La même graphie -et s’observe pour le résultat du suffixe latin -ATE dans “volontet” (l. 3)

§ 51. w- germanique initial conservé. Trait partagé avec le normand, le wallon et le lorrain.

“rewardans” (l. 6).

§ 54. Développement de –w- après u en hiatus. Trait partagé avec le normand, le wallon et le lorrain.

“peuwist” (l. 8)

Morphologie

§ 63. Article défini féminin, sujet et régime le. Trait partagé avec le wallon.

“le” (l. 1, 9)

§ 66. Sujet et régime du possessif féminin me, te, se. Trait partagé avec le wallon.

“se” (l. 2).

§ 67. Sujet et régime de l’adjectif possessif men, ten, sen. Trait partagé avec le wallon.

“sen” (l. 3, 8, 10 [2 occurrences]).

Ce document offre donc peu de graphies propres à sa région d’origine, et toute conclusion devrait s’appuyer sur une large comparaison avec des actes de même provenance : quelle est l’évolution dans le temps des traits relevés ? L’opposition suggérée plus haut entre le protocole formulaire et le texte au sens restreint (cœur de l’acte) s’y retrouve-t-elle ?

Traits propres au moyen français

Du fait que le document daté de 1430, on n’est pas surpris d’y observer des traits caractéristiques du moyen français.

Graphie

Surcharge graphique des fins de syllabes « latinisantes » dès la première ligne de l’acte : “escript” (l. 1, 9) et “escrips” (l. 14,), “desoubz” (l. 1), on non latinisantes : “francque” (l. 3), “congneult” (l. 3), “avoecq” (l. 5,), “quelconcques” (l. 6), “poursuilte” (l. 7).

Utilisation de la lettre y : “yceulx” (l. 6), “y” (l. 8), “joyaux” (l. 4).

Morphologie

On notera par contre que la flexion nominale est encore respectée, y compris pour les surnoms sauf “Gervaise ” (l. 12), trait tourné vers le passé (C. T. Gossen, op. cit., § 63 a : « Grosso modo, il est permis de dire que la distinction entre le cas sujet singulier et le cas régime singulier exista en picard jusqu’à l’aube du XVe siècle, du moins dans l’usage écrit »).

“ils” (pronom pers. 3e pers. sg) est peut-être une hypercorrection (trois fois, contre deux fois “il”).

On remarquera enfin que le pronom personnel régime masculin indirect faible offre déjà la forme “lui” (l. 5).

Style et construction

La langue, dont la coloration dialectale peut troubler le lecteur, et la construction complexe du passage central, qui multiplie les incises, par opposition au protocole et à l’eschatocole composés dans un style très formulaire, donnent au texte une apparence d’obscurité ou de maladresse.
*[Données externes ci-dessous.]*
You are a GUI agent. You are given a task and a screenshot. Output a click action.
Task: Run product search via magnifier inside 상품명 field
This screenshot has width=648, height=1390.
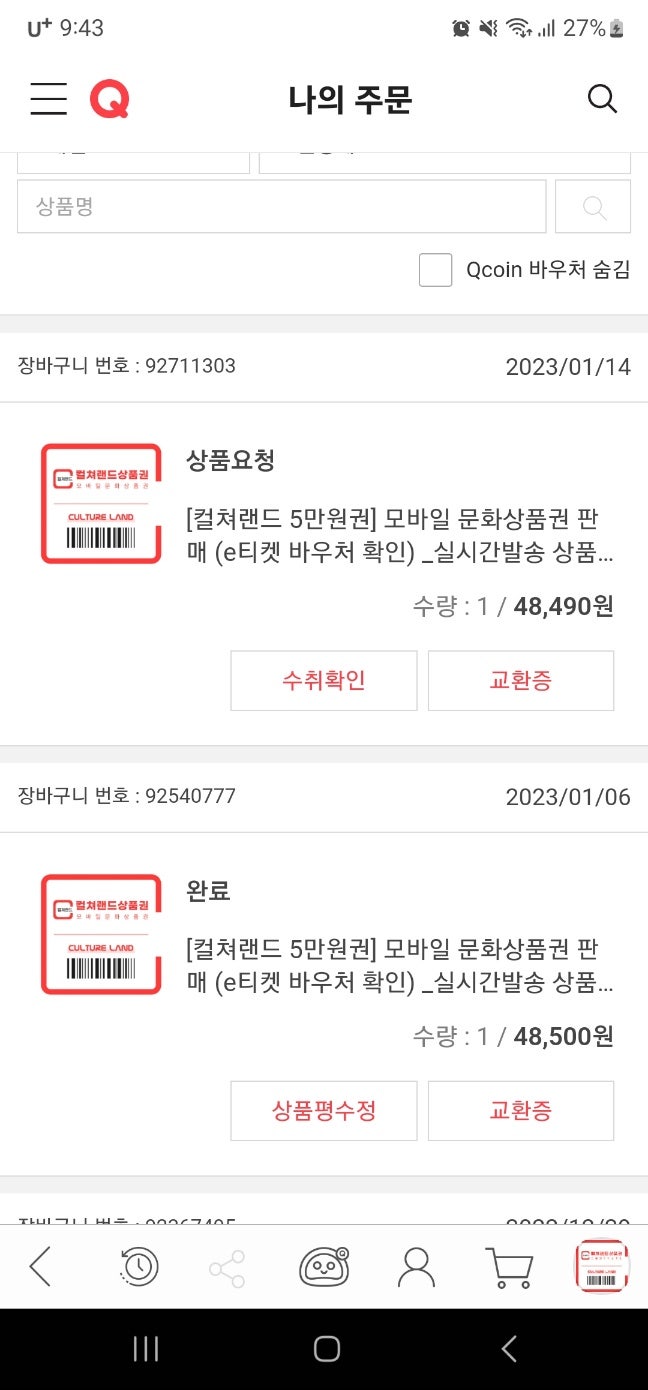coord(593,207)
Impression trompeuse car, à l’ancrage du texte dans la coutume et les pratiques juridiques et judiciaires locales, répond une rigoureuse construction du discours, à la fois sobre et complexe, que l’on peut ainsi dérouler :

ils lidis Jehans [de se boine et francque volentet, sans constrainte]
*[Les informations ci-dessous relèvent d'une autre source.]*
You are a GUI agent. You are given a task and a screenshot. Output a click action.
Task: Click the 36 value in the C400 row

(1) a congneult avoir eus et receus doudit Pierre Bonnet sen pere (a) toute telle somme de deniers et (b) tout ce entirement que [en biens meubles, joyaux, catteux et rente a viage] ils lidis Pierres Bonnés prommis et en convent lui avoit a donner (avait promis et convenu devoir lui donner) comme en don et prommesse de mariage avoecq demiselle Pieronne d’Angriel, s’espeuse ;

(2) et [pour tout] (a) de tous yceux dons et prommesses, avoecq ossi (b) de toutes et quelconcques aultres coses rewardans meubles et catteux dont ils, lidis Jehans Bonnés, avoit peus, savoit ne saroit a faire quelque demande u poursuilte a sendit pere, [comment ne en quelle maniere que ce fust u peuwist y estre, pour tout le temps passet jusques au jour de le datte de cest escript,] il s’est tenus et tient des maintenant dou tout pour bien contens, et de ce il a quittet et quitte clamet (acquitté et proclamé quitte) bien et souffissanment ledit Pierre Bonnet sen pere, tous ses biens, ses hoirs et sen remanant a tousjours.